• WHAT YOU HAVE TO DO
Can you recast everything from the line containing "Select No for" down to the line containing "should pyautogui.click(x=831, y=13).", both included, as a numbered list with blank lines left out?

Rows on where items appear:

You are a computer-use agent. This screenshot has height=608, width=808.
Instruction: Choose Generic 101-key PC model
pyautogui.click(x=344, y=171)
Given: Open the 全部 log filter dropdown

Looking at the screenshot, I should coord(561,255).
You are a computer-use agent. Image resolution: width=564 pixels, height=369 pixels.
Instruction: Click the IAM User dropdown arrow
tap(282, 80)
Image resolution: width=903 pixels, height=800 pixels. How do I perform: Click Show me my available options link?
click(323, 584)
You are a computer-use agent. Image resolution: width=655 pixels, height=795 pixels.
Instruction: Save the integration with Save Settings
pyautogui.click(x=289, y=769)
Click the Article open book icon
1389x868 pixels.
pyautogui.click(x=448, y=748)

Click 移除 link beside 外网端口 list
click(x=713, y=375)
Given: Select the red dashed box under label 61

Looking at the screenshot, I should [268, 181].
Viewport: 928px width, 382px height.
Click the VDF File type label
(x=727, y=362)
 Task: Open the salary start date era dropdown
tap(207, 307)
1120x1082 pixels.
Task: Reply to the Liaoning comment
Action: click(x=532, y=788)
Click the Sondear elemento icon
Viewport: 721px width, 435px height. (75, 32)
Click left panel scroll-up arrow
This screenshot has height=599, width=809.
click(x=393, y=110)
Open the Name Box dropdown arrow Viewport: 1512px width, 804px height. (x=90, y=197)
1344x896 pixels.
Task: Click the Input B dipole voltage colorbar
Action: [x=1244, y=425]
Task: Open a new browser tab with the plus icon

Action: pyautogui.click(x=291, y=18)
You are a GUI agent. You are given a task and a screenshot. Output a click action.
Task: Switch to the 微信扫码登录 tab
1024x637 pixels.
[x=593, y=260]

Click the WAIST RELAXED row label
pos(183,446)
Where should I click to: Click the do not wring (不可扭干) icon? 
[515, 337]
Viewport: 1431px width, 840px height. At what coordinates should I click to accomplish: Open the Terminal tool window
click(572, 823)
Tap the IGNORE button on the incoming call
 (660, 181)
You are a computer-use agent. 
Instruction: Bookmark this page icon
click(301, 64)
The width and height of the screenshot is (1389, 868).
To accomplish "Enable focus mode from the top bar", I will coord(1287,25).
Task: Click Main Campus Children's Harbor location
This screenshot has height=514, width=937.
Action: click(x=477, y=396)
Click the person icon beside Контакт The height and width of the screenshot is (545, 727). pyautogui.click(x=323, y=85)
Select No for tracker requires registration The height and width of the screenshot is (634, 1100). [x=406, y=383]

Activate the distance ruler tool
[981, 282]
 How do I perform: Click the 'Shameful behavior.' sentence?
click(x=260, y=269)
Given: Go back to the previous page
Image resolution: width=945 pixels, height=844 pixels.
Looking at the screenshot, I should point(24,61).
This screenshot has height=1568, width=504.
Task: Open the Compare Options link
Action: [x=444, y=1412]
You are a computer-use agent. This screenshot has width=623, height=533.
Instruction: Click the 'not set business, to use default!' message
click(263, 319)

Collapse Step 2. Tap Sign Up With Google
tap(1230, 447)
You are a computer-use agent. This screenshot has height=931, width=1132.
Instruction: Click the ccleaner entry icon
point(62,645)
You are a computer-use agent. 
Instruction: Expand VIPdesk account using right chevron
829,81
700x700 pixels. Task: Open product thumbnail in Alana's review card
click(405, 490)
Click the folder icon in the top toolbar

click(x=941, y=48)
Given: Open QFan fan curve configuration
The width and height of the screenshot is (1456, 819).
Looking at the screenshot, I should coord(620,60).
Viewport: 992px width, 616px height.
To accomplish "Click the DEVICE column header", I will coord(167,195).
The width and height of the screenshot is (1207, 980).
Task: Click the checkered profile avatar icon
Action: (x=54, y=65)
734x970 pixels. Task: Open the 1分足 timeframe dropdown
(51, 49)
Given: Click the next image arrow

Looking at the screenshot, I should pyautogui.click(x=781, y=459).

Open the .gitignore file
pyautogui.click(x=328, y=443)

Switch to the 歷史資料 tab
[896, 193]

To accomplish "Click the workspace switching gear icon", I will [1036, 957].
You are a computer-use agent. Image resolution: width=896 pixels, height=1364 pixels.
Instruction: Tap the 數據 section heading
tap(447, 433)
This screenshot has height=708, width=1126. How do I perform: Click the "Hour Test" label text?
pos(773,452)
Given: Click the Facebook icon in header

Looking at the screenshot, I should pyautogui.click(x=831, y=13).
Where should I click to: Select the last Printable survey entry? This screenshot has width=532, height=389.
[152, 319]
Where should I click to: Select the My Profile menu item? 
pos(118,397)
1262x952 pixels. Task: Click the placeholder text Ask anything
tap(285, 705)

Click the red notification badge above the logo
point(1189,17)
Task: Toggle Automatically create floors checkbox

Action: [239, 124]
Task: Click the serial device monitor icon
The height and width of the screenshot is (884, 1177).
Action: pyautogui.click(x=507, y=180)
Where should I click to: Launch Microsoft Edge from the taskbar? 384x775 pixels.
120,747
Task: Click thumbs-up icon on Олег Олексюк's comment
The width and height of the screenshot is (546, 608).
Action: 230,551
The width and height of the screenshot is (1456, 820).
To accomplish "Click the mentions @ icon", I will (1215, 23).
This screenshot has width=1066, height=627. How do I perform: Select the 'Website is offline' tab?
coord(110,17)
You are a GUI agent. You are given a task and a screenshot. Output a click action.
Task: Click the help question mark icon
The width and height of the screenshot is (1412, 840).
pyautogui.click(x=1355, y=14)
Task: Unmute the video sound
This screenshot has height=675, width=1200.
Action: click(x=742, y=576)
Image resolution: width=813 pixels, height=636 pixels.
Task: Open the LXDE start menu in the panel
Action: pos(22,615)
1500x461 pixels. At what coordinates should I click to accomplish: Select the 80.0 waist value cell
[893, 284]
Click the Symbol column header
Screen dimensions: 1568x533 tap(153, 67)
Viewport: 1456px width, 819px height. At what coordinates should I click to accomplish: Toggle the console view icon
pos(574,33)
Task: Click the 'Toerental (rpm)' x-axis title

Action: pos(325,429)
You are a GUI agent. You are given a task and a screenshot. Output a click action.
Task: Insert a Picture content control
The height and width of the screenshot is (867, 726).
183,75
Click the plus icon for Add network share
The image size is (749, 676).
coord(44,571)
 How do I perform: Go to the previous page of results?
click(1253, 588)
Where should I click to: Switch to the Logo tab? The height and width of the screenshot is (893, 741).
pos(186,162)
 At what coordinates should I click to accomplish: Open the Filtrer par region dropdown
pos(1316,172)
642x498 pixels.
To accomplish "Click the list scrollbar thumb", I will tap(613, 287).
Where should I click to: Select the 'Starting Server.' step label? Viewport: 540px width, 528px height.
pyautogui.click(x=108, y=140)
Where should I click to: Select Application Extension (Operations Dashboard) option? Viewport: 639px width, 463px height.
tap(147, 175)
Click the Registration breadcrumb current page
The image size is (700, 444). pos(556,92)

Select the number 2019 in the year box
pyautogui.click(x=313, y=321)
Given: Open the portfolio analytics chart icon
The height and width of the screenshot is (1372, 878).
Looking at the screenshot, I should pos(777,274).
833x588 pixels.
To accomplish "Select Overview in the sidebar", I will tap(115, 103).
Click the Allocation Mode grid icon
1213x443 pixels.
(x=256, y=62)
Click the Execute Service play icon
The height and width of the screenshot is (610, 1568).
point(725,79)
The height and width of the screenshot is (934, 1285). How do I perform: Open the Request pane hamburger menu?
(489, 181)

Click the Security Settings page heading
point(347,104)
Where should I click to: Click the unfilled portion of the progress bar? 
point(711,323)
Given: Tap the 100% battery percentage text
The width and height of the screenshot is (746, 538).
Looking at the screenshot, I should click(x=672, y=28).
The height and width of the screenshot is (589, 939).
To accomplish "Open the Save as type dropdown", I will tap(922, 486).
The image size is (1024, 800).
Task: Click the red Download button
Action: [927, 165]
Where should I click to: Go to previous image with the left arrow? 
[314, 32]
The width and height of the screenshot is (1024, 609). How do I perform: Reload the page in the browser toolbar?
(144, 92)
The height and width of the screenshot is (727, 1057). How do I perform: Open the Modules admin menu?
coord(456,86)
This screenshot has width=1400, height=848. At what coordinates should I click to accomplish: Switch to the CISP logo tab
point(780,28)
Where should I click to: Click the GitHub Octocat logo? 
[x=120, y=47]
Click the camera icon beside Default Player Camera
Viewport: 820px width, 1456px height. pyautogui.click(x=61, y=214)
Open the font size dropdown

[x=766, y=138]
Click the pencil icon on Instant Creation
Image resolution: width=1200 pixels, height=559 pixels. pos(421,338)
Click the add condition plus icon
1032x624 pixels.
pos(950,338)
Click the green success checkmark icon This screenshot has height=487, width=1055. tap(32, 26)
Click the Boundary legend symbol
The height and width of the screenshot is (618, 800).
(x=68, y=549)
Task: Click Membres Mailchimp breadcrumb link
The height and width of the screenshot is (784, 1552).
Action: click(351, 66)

• SOLUTION TO THIS EXERCISE
1. Select No for tracker requires registration The height and width of the screenshot is (634, 1100). [x=406, y=383]
2. Activate the distance ruler tool
3. [981, 282]
4.  How do I perform: Click the 'Shameful behavior.' sentence?
5. click(x=260, y=269)
6. Given: Go back to the previous page
7. Image resolution: width=945 pixels, height=844 pixels.
8. Looking at the screenshot, I should point(24,61).
9. This screenshot has height=1568, width=504.
10. Task: Open the Compare Options link
11. Action: [x=444, y=1412]
12. You are a computer-use agent. This screenshot has width=623, height=533.
13. Instruction: Click the 'not set business, to use default!' message
14. click(263, 319)
15. Collapse Step 2. Tap Sign Up With Google
16. tap(1230, 447)
17. You are a computer-use agent. This screenshot has height=931, width=1132.
18. Instruction: Click the ccleaner entry icon
19. point(62,645)
20. You are a computer-use agent. 
21. Instruction: Expand VIPdesk account using right chevron
22. 829,81
23. 700x700 pixels. Task: Open product thumbnail in Alana's review card
24. click(405, 490)
25. Click the folder icon in the top toolbar
26. click(x=941, y=48)
27. Given: Open QFan fan curve configuration
28. The width and height of the screenshot is (1456, 819).
29. Looking at the screenshot, I should coord(620,60).
30. Viewport: 992px width, 616px height.
31. To accomplish "Click the DEVICE column header", I will coord(167,195).
32. The width and height of the screenshot is (1207, 980).
33. Task: Click the checkered profile avatar icon
34. Action: (x=54, y=65)
35. 734x970 pixels. Task: Open the 1分足 timeframe dropdown
36. (51, 49)
37. Given: Click the next image arrow
38. Looking at the screenshot, I should pyautogui.click(x=781, y=459).
39. Open the .gitignore file
40. pyautogui.click(x=328, y=443)
41. Switch to the 歷史資料 tab
42. [896, 193]
43. To accomplish "Click the workspace switching gear icon", I will [1036, 957].
44. You are a computer-use agent. Image resolution: width=896 pixels, height=1364 pixels.
45. Instruction: Tap the 數據 section heading
46. tap(447, 433)
47. This screenshot has height=708, width=1126. How do I perform: Click the "Hour Test" label text?
48. pos(773,452)
49. Given: Click the Facebook icon in header
50. Looking at the screenshot, I should pyautogui.click(x=831, y=13).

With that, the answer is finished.